Neste tempo, não será tolerada, nem por graça, a provocação de Groucho Marx: “a política é a arte de procurar problemas, encontrá-los em todos os lados, diagnosticá-los incorretamente e aplicar as piores soluções.” Se o mundo mudou, Portugal também.

Portugal vive condições históricas no financiamento ao seu desenvolvimento. Somando os fundos em execução do atual Portugal 2020 aos do PRR e do futuro Portugal 2030, o País beneficiará de quase 60 mil milhões de euros. Converter este potencial em ato implica dois requisitos indispensáveis: garantir uma coordenação política forte e competente no seio da governação; e implementar um modelo de gestão e coordenação de serviços públicos que “cosa” e dê sentido às diferentes intervenções, nos diferentes territórios.
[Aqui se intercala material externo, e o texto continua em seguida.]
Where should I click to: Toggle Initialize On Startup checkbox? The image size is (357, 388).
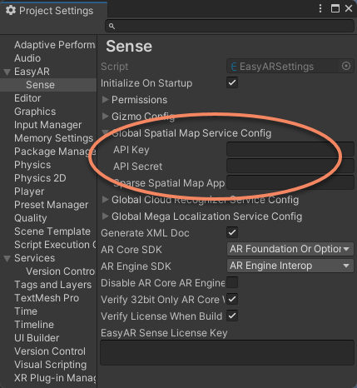232,82
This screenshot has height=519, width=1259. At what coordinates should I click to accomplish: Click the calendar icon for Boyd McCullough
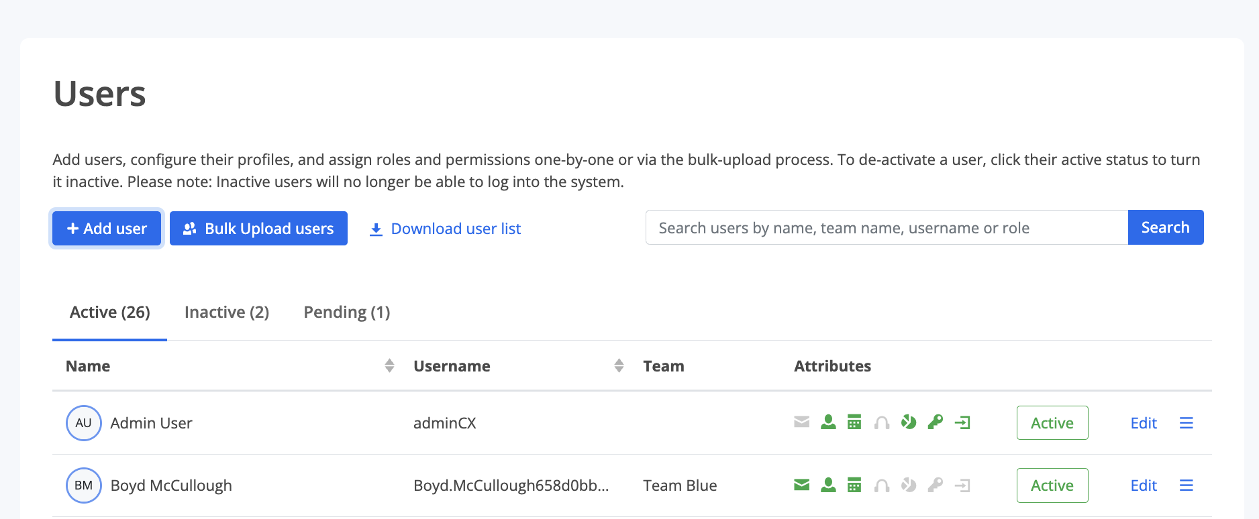click(854, 485)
O Estado não pode ser uma manta de retalhos nem estes fundos “gavetas” descoordenadas de financiamento. As políticas reclamam hoje mais interdependência – as qualificações com a economia e a inovação; a indústria com a energia e o ambiente; a agricultura com a água; os fogos florestais com a coesão territorial, só para dar alguns exemplos – e uma aplicação diferenciada aos diversos territórios. O Norte não é o Alentejo, nem o Alto Minho a Serra da Estrela. O duradouro divórcio entre os fundos da Política Agrícola Comum e os fundos estruturais é incompreensível, como será a desarticulação entre o PRR e o futuro Portugal 2030.

A mudança que importa fazer em Portugal depende, hoje, de três condições, semelhantes às da realização de um filme: um guião, um protagonista e uma boa montagem.
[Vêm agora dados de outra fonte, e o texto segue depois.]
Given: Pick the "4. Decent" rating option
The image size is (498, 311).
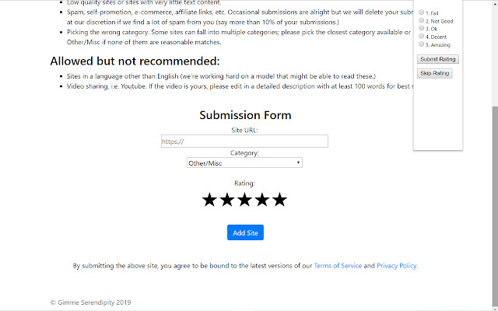Looking at the screenshot, I should click(422, 37).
O guião corresponde a uma orgânica de Governo que consagre uma integração das pastas do Planeamento, Coesão Territorial, Fundos Europeus, Descentralização e Poder Local; o protagonista deve ter “peso” e experiência política, capacidade de coordenação interministerial e disponibilidade de escuta dos atores; a montagem passa pelo avanço esclarecido da regionalização, sufragado nas eleições legislativas, segundo o mapa das cinco regiões-plano do continente, enquanto pilar da modernização e reorganização territorial do Estado. A nova orgânica das Comissões de Coordenação e Desenvolvimento Regional (CCDR), procedendo a uma integração de serviços desconcentrados do Estado (em áreas como a Cultura, Educação, Saúde, Ambiente ou Turismo) é a sua necessária prequela.

Só a força do “guião” governativo e um “casting” conseguido poderão quebrar os bloqueios do “difícil” diálogo entre “tutelas” e “direções gerais”, acelerando o encontro, de todo o país, com o futuro através da bem-sucedida aplicação dos fundos europeus, superando o desejado salto em frente na coesão e na competitividade de Portugal.